PORT DICKSON – In 2008 Mohd Hafizi Roslan left his job cutting chickens at a wet market stall and started selling burgers on a small scale.
Today he employs 40 workers at his restaurant MHR Burger’s which is located at a two-storey shophouse at Medan Remis, near here.
According to Mohd Hafizi, 35, it was after his mother died that he began to think seriously about turning his family’s fate around by venturing into business.
Looking back, Mohd Hafizi, the eldest of five siblings said, he had been working at the Seremban Wet Market cutting chickens since he was 19.
“After four years I realised I was not getting anywhere with the meagre salary so I decided to quit.

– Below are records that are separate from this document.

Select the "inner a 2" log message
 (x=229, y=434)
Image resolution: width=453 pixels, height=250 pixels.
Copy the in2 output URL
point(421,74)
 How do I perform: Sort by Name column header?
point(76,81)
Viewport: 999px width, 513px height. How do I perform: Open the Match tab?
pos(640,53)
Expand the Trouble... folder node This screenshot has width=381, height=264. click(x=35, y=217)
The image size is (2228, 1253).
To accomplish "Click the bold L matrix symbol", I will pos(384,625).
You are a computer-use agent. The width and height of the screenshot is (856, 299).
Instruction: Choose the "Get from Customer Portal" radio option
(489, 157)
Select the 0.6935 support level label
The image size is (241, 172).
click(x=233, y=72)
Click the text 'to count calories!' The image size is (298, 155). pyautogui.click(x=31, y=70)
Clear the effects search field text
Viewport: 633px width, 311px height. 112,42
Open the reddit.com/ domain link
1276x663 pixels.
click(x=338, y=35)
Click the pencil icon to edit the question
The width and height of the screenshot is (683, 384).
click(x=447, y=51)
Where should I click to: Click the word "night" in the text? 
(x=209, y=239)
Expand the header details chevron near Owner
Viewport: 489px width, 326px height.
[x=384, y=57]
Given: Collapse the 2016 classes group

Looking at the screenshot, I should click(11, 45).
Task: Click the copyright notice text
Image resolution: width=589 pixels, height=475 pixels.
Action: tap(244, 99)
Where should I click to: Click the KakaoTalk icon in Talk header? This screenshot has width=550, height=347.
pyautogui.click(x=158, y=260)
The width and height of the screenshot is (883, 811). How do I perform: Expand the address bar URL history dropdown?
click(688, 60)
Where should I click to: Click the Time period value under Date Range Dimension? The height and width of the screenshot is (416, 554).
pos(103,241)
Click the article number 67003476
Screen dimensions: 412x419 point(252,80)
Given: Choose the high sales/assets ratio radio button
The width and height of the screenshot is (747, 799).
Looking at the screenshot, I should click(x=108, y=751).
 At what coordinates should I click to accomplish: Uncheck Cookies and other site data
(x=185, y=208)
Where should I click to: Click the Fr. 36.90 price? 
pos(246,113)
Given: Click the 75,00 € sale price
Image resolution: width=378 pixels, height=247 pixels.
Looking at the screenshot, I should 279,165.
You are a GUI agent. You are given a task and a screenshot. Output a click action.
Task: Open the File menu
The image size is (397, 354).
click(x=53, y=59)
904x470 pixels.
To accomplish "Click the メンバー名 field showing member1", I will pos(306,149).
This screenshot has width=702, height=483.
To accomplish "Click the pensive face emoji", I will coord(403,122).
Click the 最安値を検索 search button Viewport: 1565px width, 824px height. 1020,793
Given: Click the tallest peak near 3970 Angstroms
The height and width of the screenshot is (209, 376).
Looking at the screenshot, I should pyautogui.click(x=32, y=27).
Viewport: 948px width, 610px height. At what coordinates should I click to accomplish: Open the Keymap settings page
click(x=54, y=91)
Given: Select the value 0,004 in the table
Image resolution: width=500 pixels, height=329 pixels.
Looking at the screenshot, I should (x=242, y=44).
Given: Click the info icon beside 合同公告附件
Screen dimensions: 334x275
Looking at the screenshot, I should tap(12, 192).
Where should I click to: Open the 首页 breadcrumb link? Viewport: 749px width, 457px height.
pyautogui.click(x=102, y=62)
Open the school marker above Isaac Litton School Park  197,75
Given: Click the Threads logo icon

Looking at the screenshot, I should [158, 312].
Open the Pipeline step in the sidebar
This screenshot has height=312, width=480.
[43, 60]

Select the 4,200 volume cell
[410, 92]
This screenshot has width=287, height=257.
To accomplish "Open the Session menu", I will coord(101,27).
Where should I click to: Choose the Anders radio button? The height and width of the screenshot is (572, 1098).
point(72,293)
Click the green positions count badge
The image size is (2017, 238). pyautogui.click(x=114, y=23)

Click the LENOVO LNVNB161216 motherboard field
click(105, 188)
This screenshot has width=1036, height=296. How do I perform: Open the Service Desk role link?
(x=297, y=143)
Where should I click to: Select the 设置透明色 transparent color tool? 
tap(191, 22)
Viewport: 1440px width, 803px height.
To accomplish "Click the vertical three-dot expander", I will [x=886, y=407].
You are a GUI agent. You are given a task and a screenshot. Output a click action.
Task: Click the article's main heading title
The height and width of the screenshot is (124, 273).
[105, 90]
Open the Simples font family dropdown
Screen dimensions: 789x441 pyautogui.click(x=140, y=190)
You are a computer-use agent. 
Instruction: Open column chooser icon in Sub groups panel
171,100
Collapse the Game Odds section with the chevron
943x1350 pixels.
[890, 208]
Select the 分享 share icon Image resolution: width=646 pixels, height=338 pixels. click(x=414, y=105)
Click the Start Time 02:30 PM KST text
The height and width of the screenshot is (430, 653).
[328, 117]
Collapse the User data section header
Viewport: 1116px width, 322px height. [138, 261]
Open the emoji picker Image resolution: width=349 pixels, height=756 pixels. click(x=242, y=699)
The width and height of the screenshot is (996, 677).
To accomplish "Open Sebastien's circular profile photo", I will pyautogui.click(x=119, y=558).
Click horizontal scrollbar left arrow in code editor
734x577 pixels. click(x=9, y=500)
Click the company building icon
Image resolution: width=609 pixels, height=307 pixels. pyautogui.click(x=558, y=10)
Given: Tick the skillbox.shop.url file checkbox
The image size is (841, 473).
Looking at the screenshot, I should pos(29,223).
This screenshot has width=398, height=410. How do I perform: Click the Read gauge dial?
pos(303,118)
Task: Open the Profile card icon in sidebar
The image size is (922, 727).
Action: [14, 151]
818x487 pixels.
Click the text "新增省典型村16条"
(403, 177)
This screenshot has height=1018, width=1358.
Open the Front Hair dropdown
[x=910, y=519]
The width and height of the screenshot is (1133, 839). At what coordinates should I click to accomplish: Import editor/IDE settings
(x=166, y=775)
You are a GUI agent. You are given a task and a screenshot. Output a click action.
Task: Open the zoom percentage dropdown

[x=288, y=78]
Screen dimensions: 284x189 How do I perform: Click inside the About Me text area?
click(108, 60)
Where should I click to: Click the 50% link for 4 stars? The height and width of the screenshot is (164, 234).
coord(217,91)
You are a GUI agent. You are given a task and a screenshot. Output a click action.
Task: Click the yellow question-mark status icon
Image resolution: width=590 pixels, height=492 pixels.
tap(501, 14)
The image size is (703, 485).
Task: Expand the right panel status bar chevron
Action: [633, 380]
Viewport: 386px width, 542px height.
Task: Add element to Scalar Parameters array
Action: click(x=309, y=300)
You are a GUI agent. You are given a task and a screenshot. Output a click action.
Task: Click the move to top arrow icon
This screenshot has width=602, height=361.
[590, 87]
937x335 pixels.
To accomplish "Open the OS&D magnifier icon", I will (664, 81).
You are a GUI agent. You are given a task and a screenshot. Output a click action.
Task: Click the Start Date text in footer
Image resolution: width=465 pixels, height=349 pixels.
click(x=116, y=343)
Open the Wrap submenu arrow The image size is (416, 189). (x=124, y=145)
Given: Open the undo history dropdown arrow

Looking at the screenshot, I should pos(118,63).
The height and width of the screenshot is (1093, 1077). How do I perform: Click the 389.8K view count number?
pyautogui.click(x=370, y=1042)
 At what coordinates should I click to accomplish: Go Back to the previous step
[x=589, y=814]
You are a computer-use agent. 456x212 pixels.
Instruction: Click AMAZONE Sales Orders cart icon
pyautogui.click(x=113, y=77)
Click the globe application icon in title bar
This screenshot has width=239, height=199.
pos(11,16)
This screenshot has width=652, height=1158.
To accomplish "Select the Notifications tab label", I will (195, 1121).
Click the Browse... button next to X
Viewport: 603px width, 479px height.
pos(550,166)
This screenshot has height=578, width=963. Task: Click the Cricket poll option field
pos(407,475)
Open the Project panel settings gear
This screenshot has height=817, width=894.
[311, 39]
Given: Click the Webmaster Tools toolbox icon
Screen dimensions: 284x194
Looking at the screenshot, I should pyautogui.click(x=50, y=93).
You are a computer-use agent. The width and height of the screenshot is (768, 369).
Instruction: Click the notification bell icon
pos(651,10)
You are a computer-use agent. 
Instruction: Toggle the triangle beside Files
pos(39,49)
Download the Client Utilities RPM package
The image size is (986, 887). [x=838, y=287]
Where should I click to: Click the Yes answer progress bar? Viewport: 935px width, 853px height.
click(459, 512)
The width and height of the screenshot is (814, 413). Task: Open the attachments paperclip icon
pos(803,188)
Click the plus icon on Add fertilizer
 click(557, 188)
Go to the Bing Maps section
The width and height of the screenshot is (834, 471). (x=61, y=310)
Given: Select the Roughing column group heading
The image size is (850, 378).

“For two months I was jobless, until one day my father suggested that I open a burger stall in front of our house,“ he told Bernama recently.
He said to encourage him to set up the business his father contributed RM200 as the initial capital and with his father’s support, he began to put his heart and soul into the new venture and even created his own burger recipes.
“In the beginning it wasn’t all plain sailing and when the business expanded I encountered difficulties having to sell my burgers at other stall owners’ premises apart, from operating three burger stalls daily at Sekolah Kebangsaan Lukut, Bandar Sunggala food court and Port Dickson Polytechnic cafe from 7am to 1am, with the help of several workers,” said Mohd Hafizi.
However, with the help and guidance from MARA and Tekun Nasional, as well as the money he had raised from his business, he finally achieved his dream of opening a restaurant.
Mohd Hafizi, a Seremban native said, the restaurant sells three types of premium burgers, namely crispy chicken burger, supreme lamb burger and bonzer beef burger.
They also serve omelette sandwich or roti john of various flavours and western dishes such as lamb chop and chicken chop.
He said before the Movement Control Order (MCO) was enforced in March last year, customers from all over Malaysia as well as from Singapore, Dubai and United Arab Emirates used to frequent his restaurant, adding that the outlet’s gross profit could reach up to RM200,000 a month.
“Following the MCO, sales had dropped and to stay afloat we had to change our business strategy by holding car boot sales in public areas and selling and delivering food in housing estates.
“Although business had been badly affected, I have not laid off my workers,” he added.
Still optimistic about his business future, Mohd Hafizi plans to open another branch after the pandemic and hopes to open 50 MHR Burger’s outlets throughout Malaysia by 2030.